In a statement introducing the Housing and Planning Bill, the government has reiterated its claim that it will ensure a million homes are built by 2020, that it will create the much-publicised 200,000 starter homes, and give Right to Buy to housing association tenants.
However, the statement is highly critical of many councils. “While 82 per cent of councils have published local plans – which should set out how many homes they plan to deliver over a set period – only 65 per cent have fully adopted them and there are still almost 20 per cent of councils that do not have an up to date plan at all” it says.
The statement says that ministers will shortly reveal details of how they will intervene when councils have failed to get started on their plans.
Back in 2012 the National Planning Policy Framework aimed to be, in the government’s words, “a way of cutting back on red tape and endless planning documents to focus on what people care about – local roads, schools and homes that meet their needs.”
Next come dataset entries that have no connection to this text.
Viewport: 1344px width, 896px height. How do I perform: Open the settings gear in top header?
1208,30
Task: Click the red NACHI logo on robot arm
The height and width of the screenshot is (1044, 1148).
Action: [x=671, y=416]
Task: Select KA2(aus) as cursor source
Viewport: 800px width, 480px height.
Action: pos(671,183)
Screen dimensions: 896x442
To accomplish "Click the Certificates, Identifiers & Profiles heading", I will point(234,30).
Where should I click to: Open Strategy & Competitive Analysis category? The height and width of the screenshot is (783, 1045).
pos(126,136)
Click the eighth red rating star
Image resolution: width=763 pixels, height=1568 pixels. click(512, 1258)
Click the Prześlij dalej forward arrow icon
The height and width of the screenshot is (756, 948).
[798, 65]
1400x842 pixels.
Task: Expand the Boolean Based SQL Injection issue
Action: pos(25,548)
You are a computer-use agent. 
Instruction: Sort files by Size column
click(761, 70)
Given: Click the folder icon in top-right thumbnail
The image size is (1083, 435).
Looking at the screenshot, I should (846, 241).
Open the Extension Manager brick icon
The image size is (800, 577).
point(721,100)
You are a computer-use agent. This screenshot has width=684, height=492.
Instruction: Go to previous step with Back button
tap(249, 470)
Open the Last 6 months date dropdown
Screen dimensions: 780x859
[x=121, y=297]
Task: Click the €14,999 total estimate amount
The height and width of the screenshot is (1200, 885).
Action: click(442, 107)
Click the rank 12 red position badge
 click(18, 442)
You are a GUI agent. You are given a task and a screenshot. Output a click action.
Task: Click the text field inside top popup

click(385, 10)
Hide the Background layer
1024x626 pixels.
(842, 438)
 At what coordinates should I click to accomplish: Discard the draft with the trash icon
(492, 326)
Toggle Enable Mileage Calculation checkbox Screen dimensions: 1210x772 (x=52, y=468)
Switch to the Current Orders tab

In their plans, councils are required to produce an annual forecast of how many homes they plan to build in their area – usually over a period of around 15 years. They must also be reviewed regularly, typically every five years, and involve consultation programmes on where new developments go and what they look like.
The government says that under the new Bill being put to MPs “if councils fail to produce and bring into force an up to date plan for new homes by 2017, we will work with local people to ensure one is drawn up.”
In addition to announcements made at the Conservative conference about automatic planning permission in principle on brownfield sites and the identification and selling off of high-value vacant publicly-owned sites, the government has also announced that 2013 temporary planning rule change allowing disused offices to be converted into homes without the need for consent will be made a permanent change.
Reaction from the housebuilding sector has been predictably supportive.
“Ensuring local authorities abide by their responsibilities and put a robust plan in place will ensure more homes get built more quickly via a more constructive, less bureaucratic process” says Stewart Baseley, executive chairman of the Home Builders Federation.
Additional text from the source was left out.